The only “good” news? No surgery… at least for now. Loáisiga met with elbow guru Dr. Keith Meister earlier this week, and Boone explained, “He’ll be done for the year, but nothing they have to go intervene on right now.” Translation: the knife stays on the shelf, but we’re not exactly in the clear.
And here’s where it stings: the Yankees really, really needed him. Brian Cashman went all-in on his “bullpen solves everything” philosophy this offseason, but forgot one tiny detail at the trade deadline — we actually needed another starter behind Max Fried and Carlos Rodón. Instead, we ended up with a warehouse full of closers like it was a Costco sale and the hope that we would have someone like Loáisiga to go multiple innings if we needed. Unsurprisingly, that plan has aged about as well as week-old sushi.
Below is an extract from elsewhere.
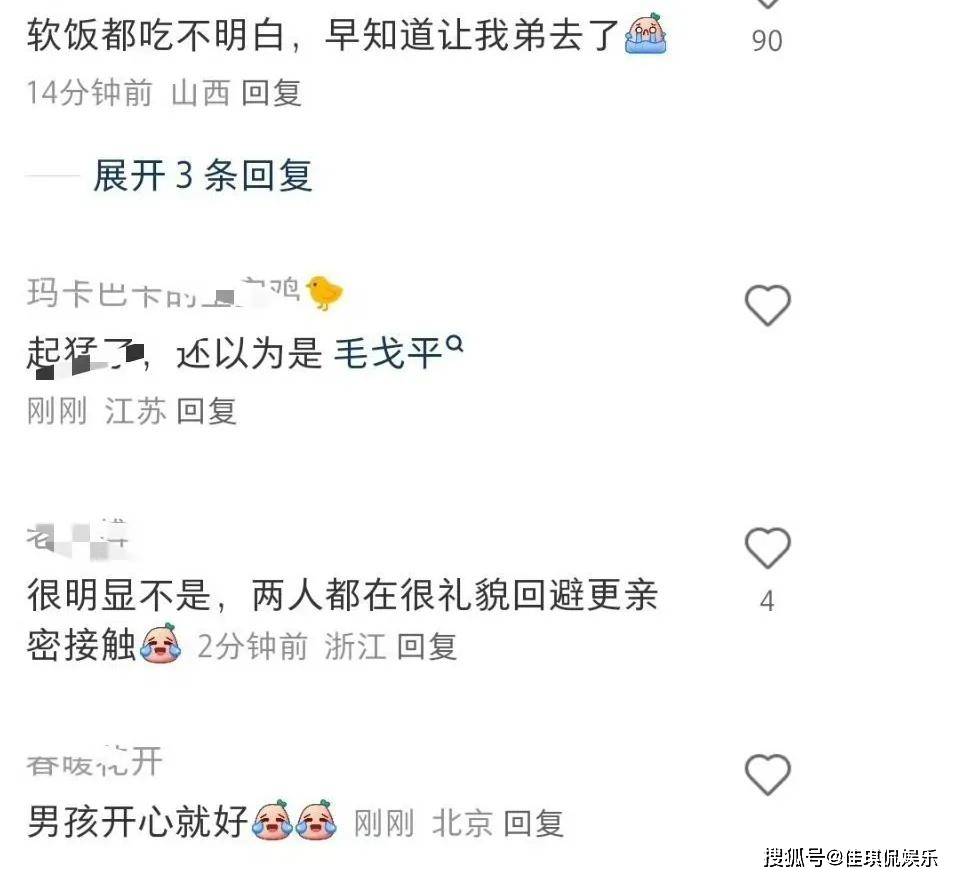
Task: Tap the first laughing emoji after 男孩开心就好
Action: point(272,820)
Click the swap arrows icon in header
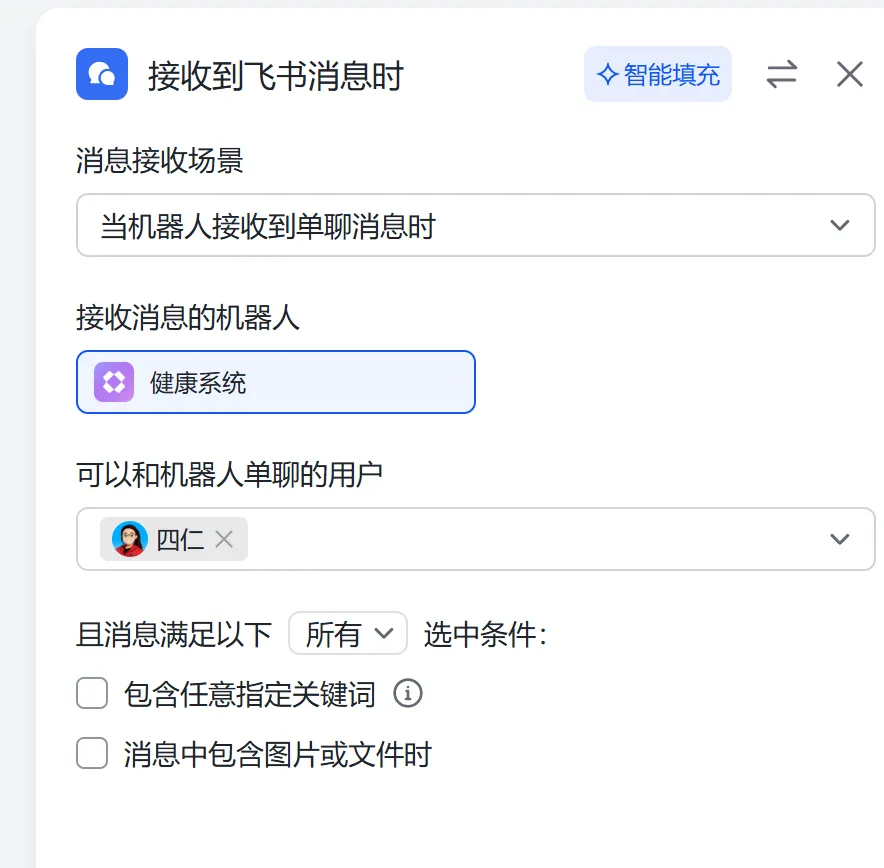The width and height of the screenshot is (884, 868). point(781,74)
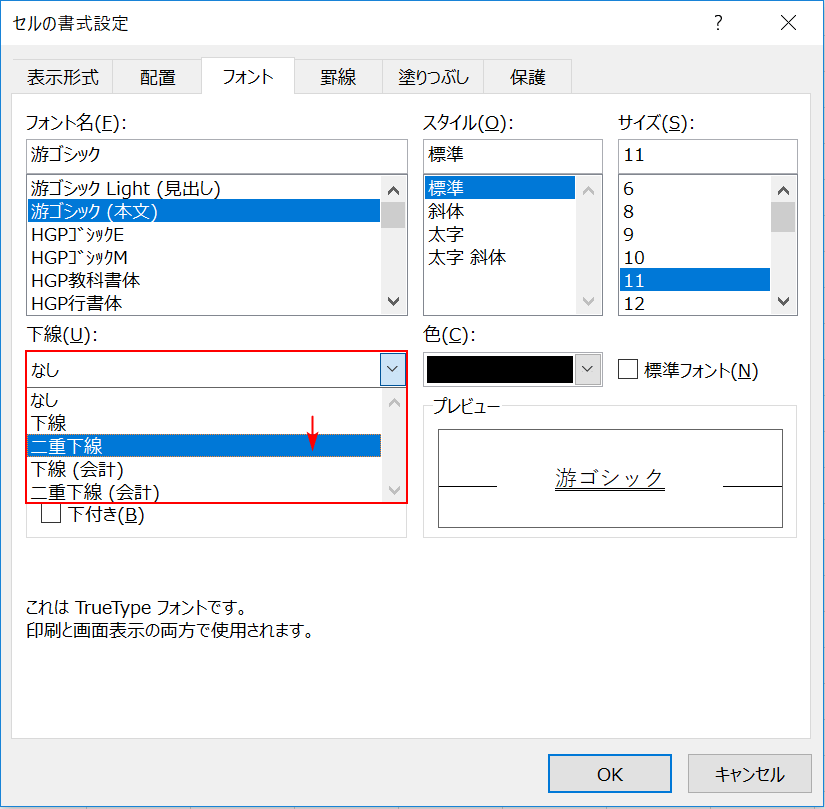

Even worse, this might be the last time we ever see Loáisiga in pinstripes. Injuries have chewed up his prime, and at 30, with a medical chart that looks like a CVS receipt, his future in the Bronx is anything but certain.
Bottom line: the bullpen’s thinner, the rotation’s still a mess, and Cashman’s master plan continues to look like a group project where nobody did the homework. Let's hop home runs get us into the post season, because that's literally all we are relying on right now.